2) For whatever reason, you and your publicist don’t see eye to eye, don’t have similar goals, have “lost that loving feeling,” or you’re having more arguments with them than you do with your real spouse. It may be time to have a fresh set of eyes look over the project and see what could be done differently. We aren’t condoning cheating, but it wouldn’t hurt to see what the competition thinks of your successes and failures.

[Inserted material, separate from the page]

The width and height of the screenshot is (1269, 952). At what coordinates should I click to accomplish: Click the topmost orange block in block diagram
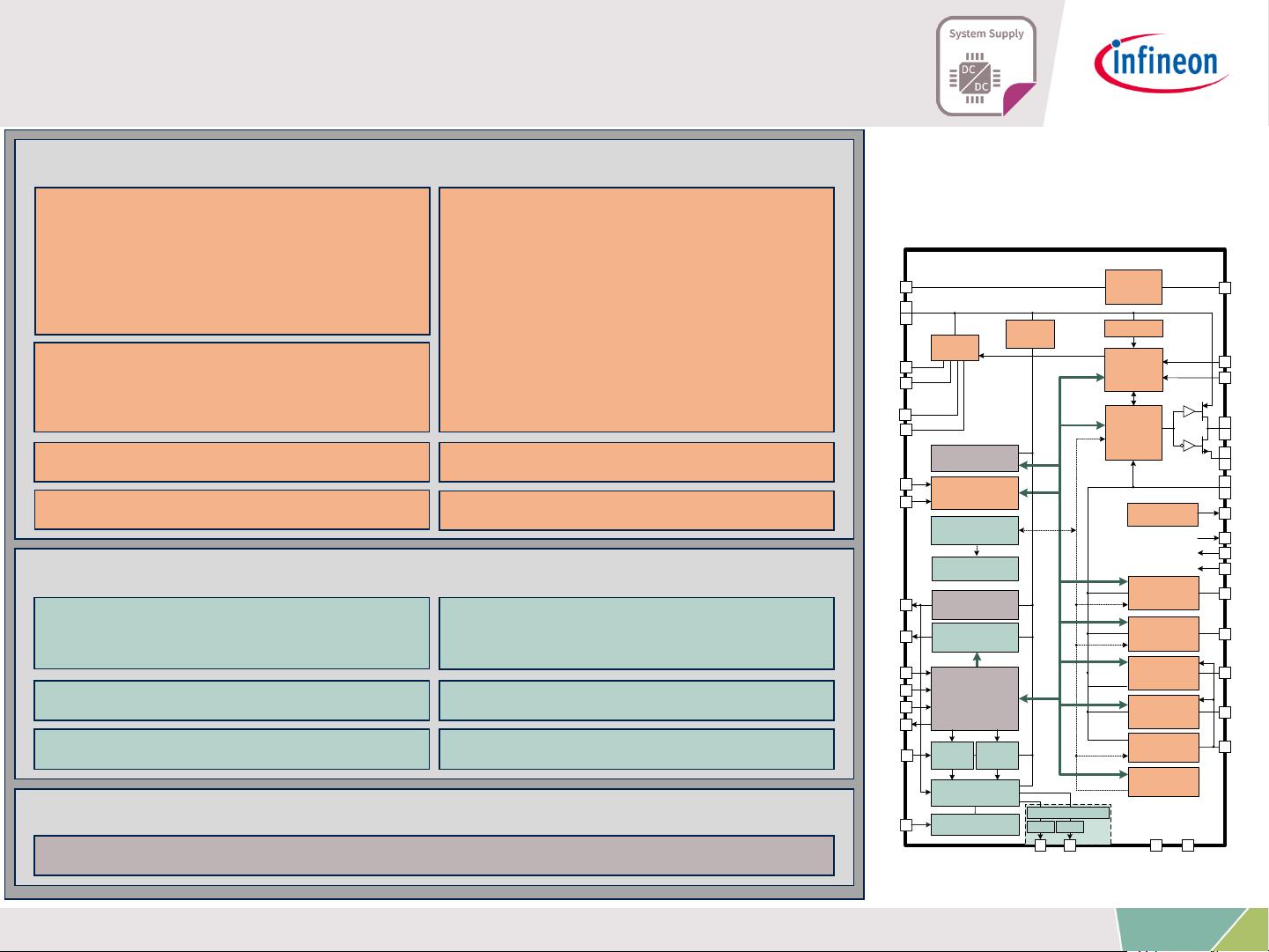coord(1133,287)
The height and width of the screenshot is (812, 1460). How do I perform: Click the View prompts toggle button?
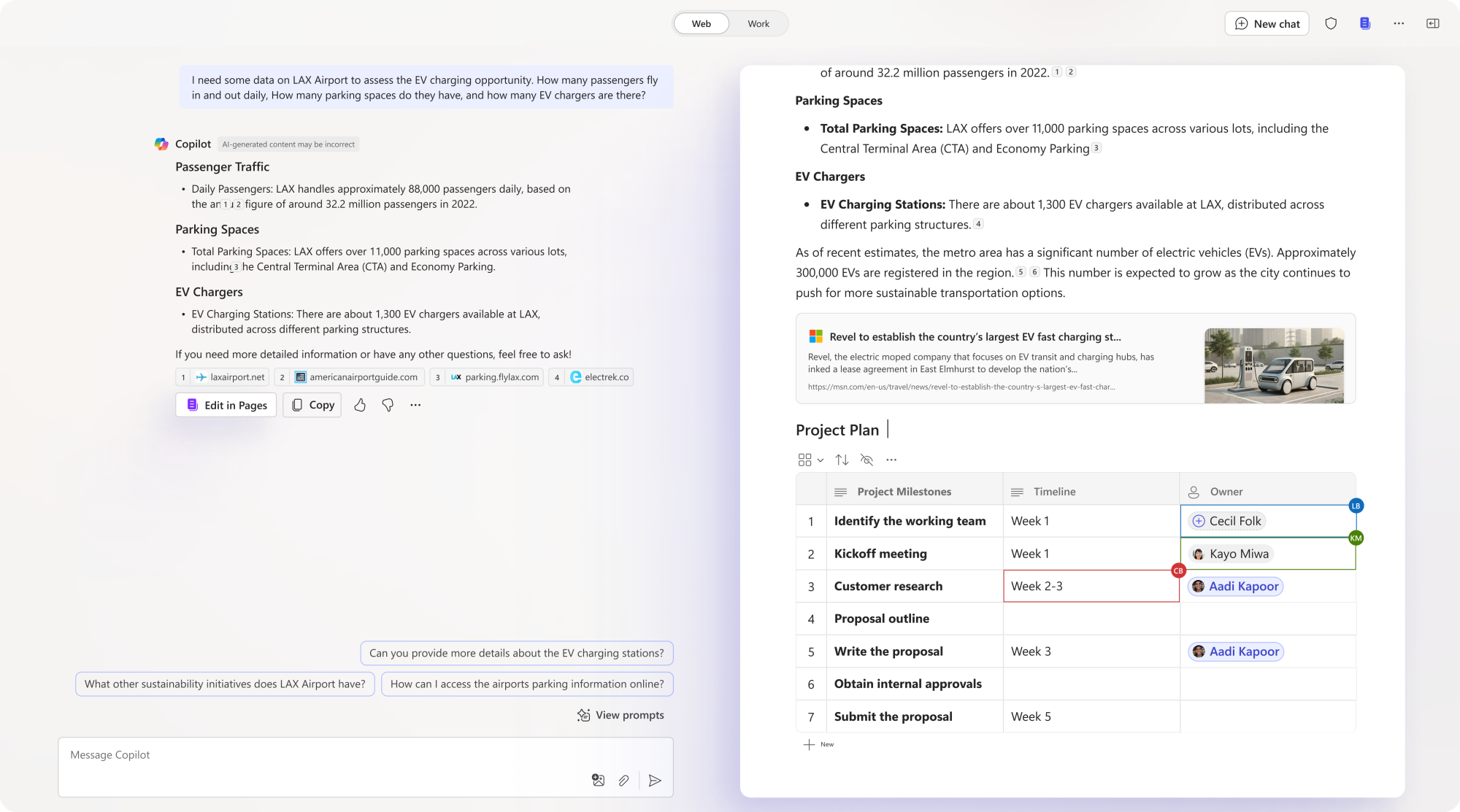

And the #1 sign that your publicist may not be “The One”:

She told you that you would “absolutely, definitely be on Oprah” [silly you for hiring her anyway!--Bella] but doesn’t have a strategic plan to make that happen. Help create one! No use in sitting around waiting for something to happen if your “loved one” doesn’t have a plan, a goal or a CLUE. And remember, when it comes to publicity, NOTHING can be guaranteed.

3 comments:

submit to slunch said...

bella - I just stumbled upon this gem. I obviously haven't been checking your site often enough. would you mind if I linked with some slunchie commentary? it's hilarious!!

Anonymous said...

Oy vey. Whoever wrote this seems to think that there are just hundreds upon hundreds of producers/editors/journalists out there just DYING to cover books -- and yours would be the first one they'd pouce on if only your "sweetie" publicist would get off his/her sorry ass and write a AMAZING press kit. Because producers LOVE to read press kits. They pack 'em up and bring them to the beach for "fun" reading! Yes! Those tales of "instant recycling" are lies, evil lies...

Anonymous said...

One thing to keep in mind, is that some publicists don't share their media contacts. Publicists are in the business of media relations, and the relationships they've built with the media are extremely important. Clip books, prior campaigns, and references are all a strong indication of how strong a publicist's media contacts are. You can definitely expect to be told where they are pitching, and what what types of reporters (lifestyle, career, arts & entertainment), but specific names may be a different story. I think big media like New York Times reporters are a very different story, but specific producers at TV/Radio shows or freelancers aren't common knowledge. There's also a difference between what you can expect from a publicist you've hired (more likely to give you specifics), and an in-house publicist.